How do estimation commands find variable names in formulas in R?

I'd like to estimate a large number of models using R's nls() function on a user-defined function. Since many variables are fixed across my specifications, I'd like a way of pre-setting them in my function, but I don't properly understand how R looks for variables in functions contained in a formula.

I've had a look at the section on metaprogramming in Hadley Wickham's advanced R book, but it hasn't enlightened me. Here is a simplified example of what I'm trying to acheive, using the mtcars dataset:

I have tried setting a default value for variables that are fixed across specificaitons:

expo <- function(x, theta, weight = wt) {
  x*weight^theta
}

I have also tried just using the column name of the fixed variable as a variable inside the function

expo <- function(x, theta) {
  x*wt^theta
}

Both these approaches work if I just want to calculate the function, say with

attach(mtcars)
expo(qsec, 1)
detach()

But if I try using my expo() function in an estimation routine, for example

nls(mpg ~ phi + expo(qsec, theta),
    data = mtcars,
    start = c('phi' = -2, 'theta' = 1))

It fails with the message Error in expo(qsec, theta) : object 'wt' not found. One possibility, brought up in the comments, is to simply pass the dataset, mtcars in this case, to expo() as an argument. But since I will only call expo() inside of a call to nls() where the dataset is already an argument, I would be happy if I could find a way to avoid this repetition.

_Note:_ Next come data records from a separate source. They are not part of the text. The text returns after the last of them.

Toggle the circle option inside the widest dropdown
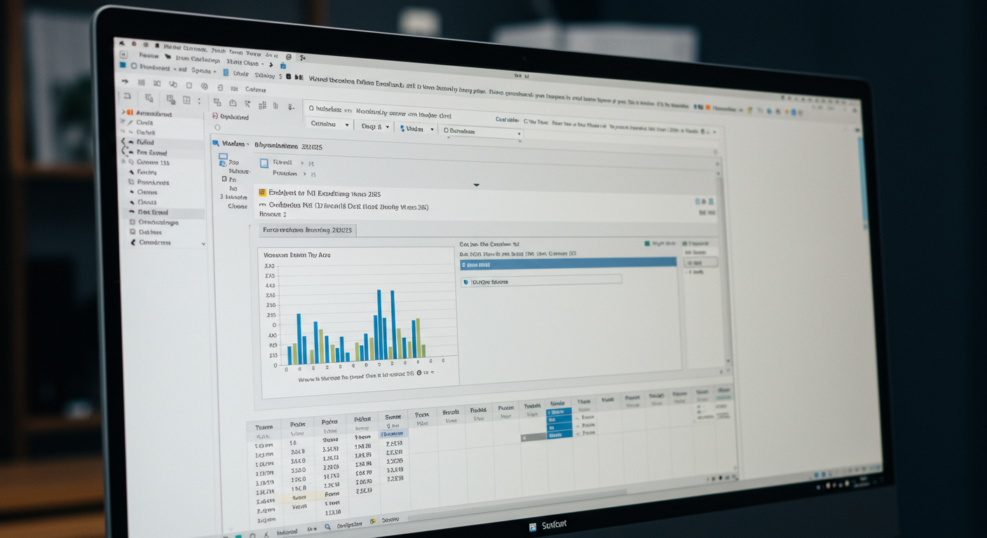Viewport: 987px width, 538px height. [447, 130]
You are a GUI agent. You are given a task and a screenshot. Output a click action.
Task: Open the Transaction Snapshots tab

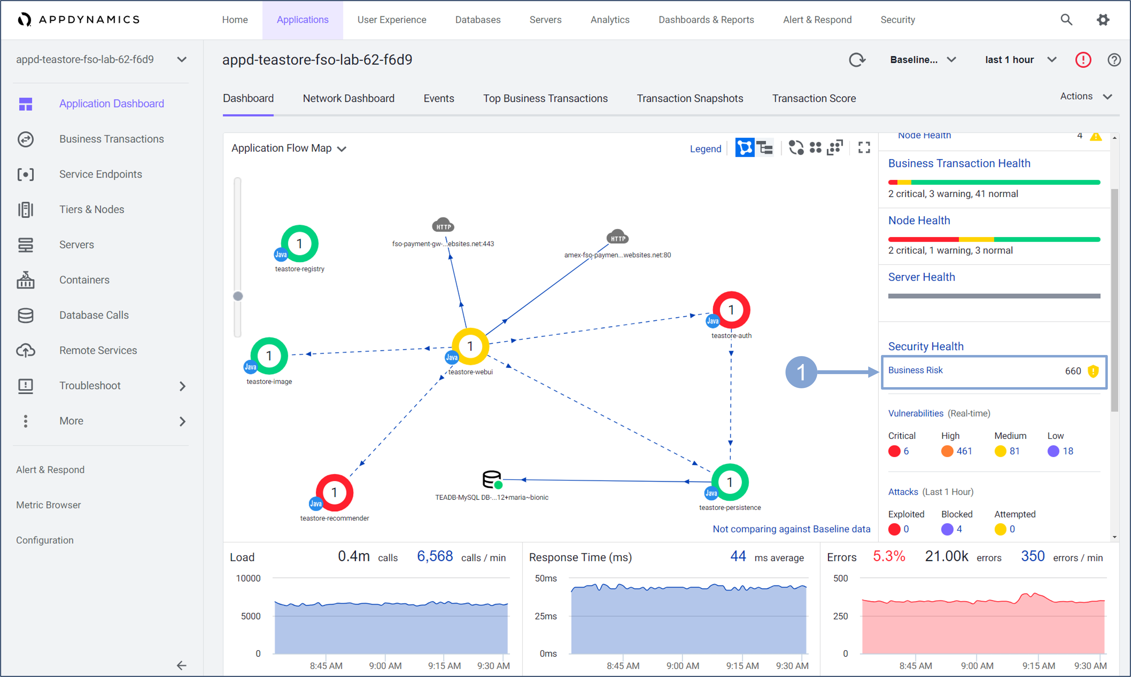(x=689, y=98)
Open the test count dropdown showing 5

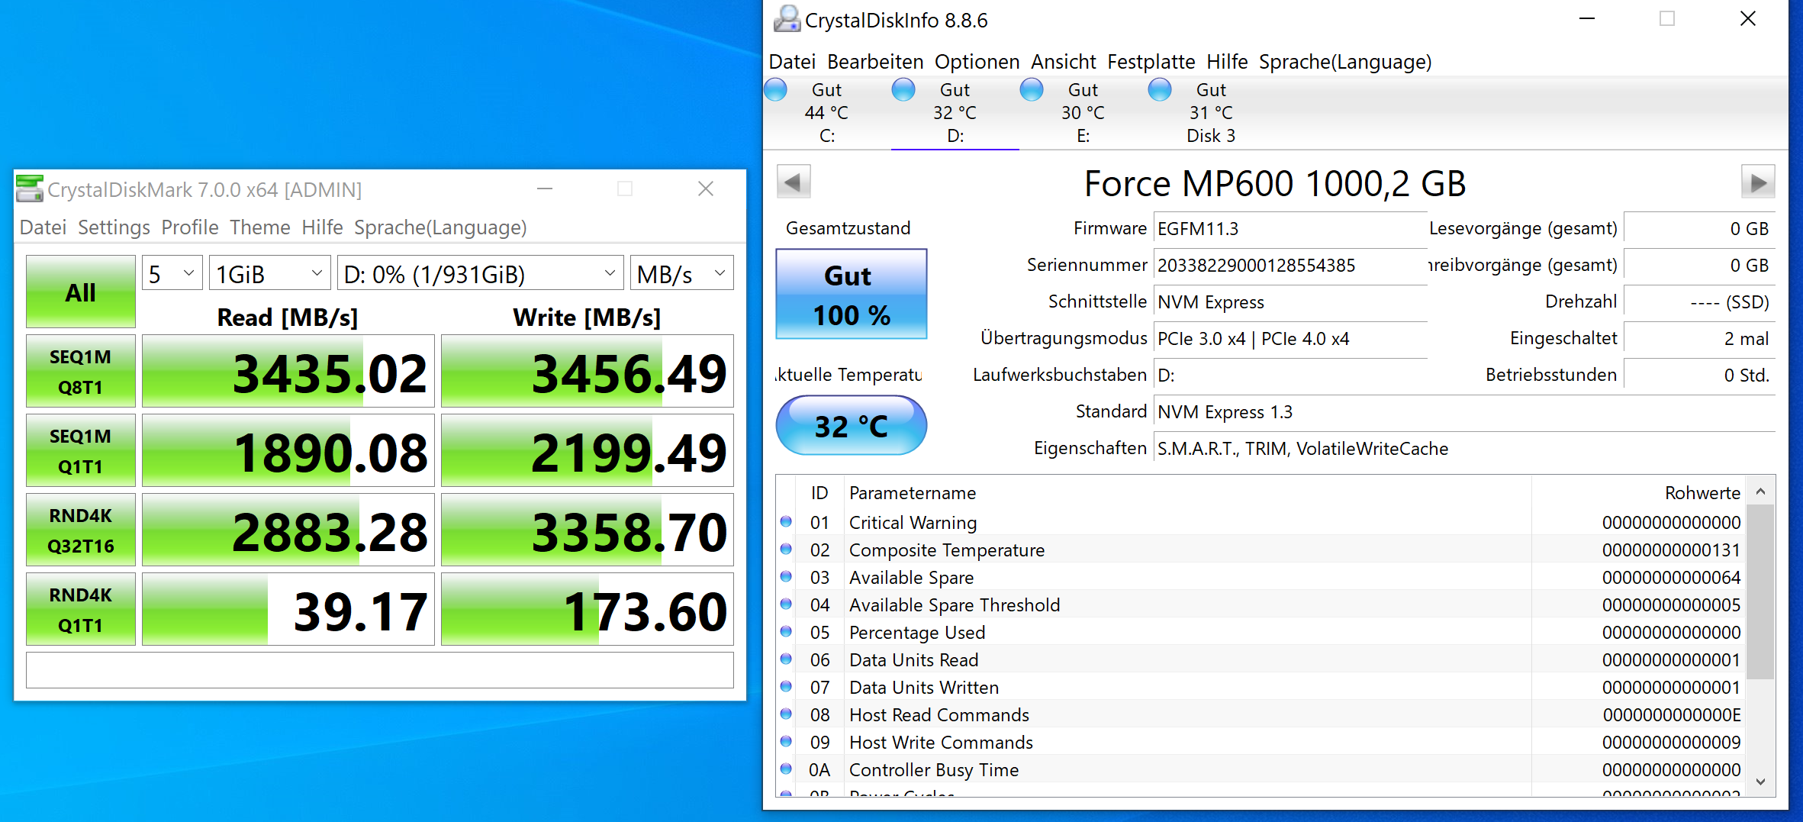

My ultimate goal after defining or calling expo() appropriately is to be able to do something like this:

depvars <- c('qsec', 'drat', 'dist')
lapply <- (depvars, function(x) {
    formula <- as.formula(paste0('mpg ~ phi + expo(', x, ', theta)'))
    nls(formula,
        data = mtcars,
        start = c('phi' = -2, 'theta' = 1))
}

Solution

The tricky thing is that R's lexical scoping searches in enclosing environments, which can be confusing during calls because the caller environments can each have enclosing environments and things get confusing pretty quickly.

I'll be using the rlang package to debug this scenario.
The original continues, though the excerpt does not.